**What you will do**
All of the entries below should be printed exactly; the pictures are to be left out.

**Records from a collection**
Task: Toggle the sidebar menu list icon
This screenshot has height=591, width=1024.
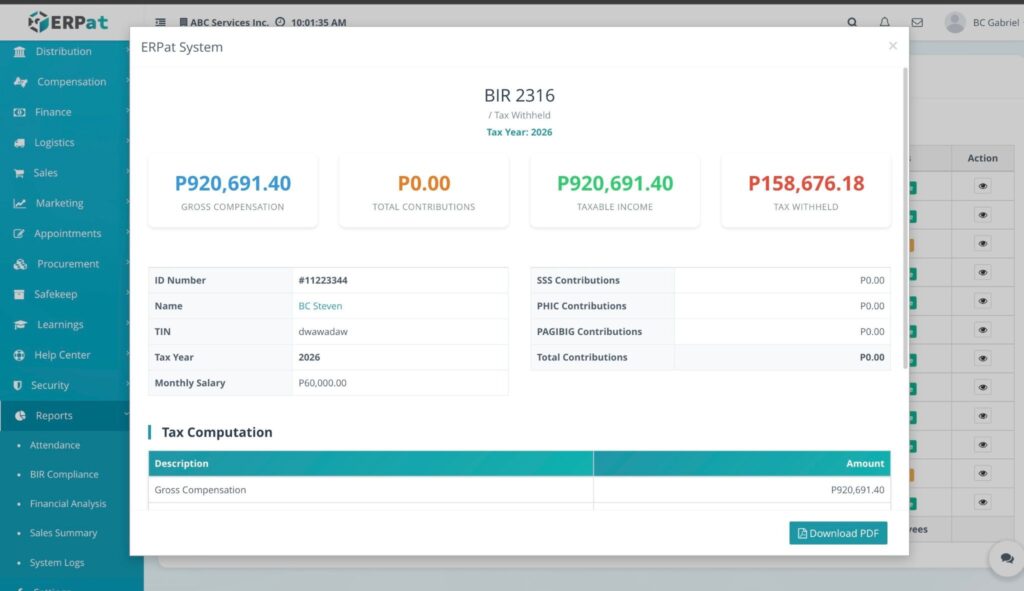Action: click(x=161, y=22)
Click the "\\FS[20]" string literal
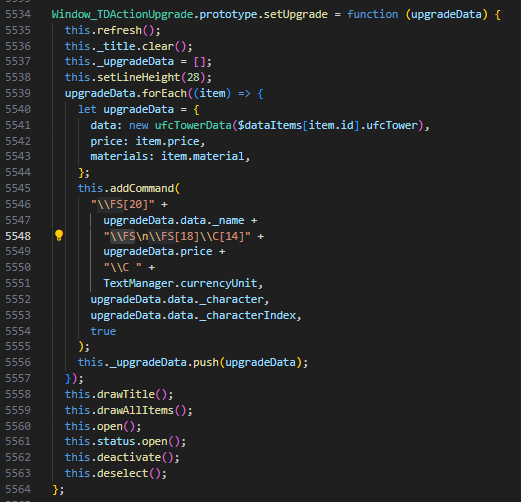 tap(123, 204)
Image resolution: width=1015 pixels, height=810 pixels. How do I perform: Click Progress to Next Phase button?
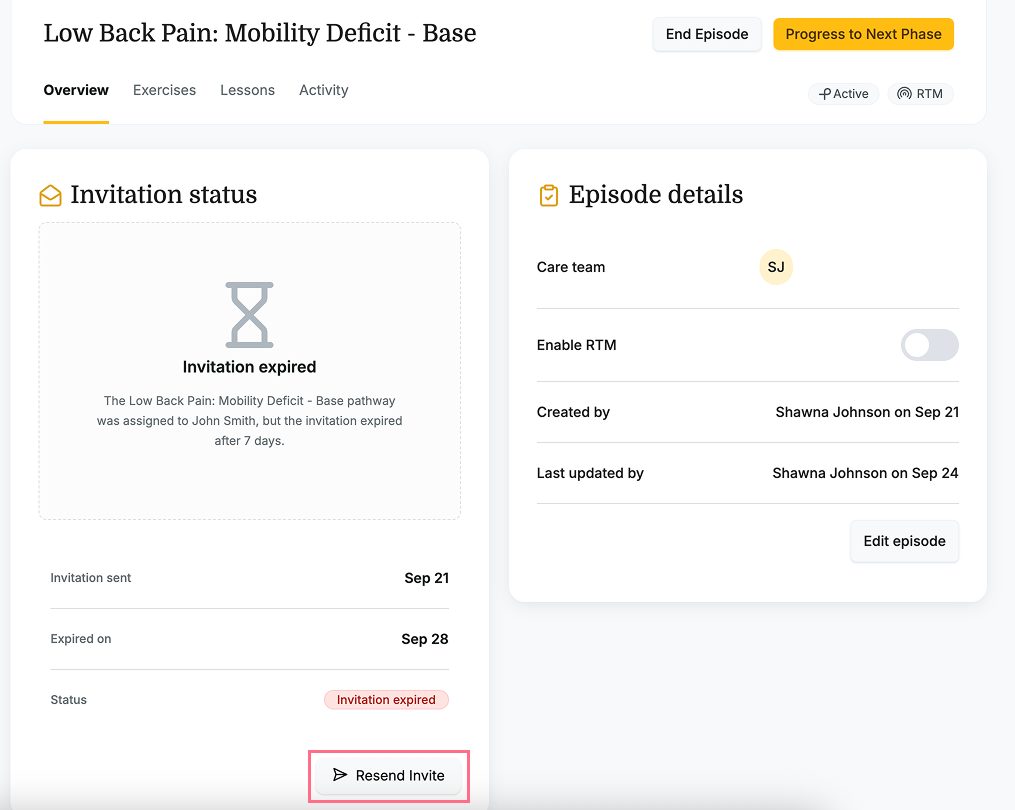click(863, 34)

**Solution for this exercise**
Task: Toggle the sidebar menu list icon
This screenshot has height=591, width=1024.
Action: click(x=161, y=22)
Click the "\\FS[20]" string literal
 tap(123, 204)
Image resolution: width=1015 pixels, height=810 pixels. How do I perform: Click Progress to Next Phase button?
click(863, 34)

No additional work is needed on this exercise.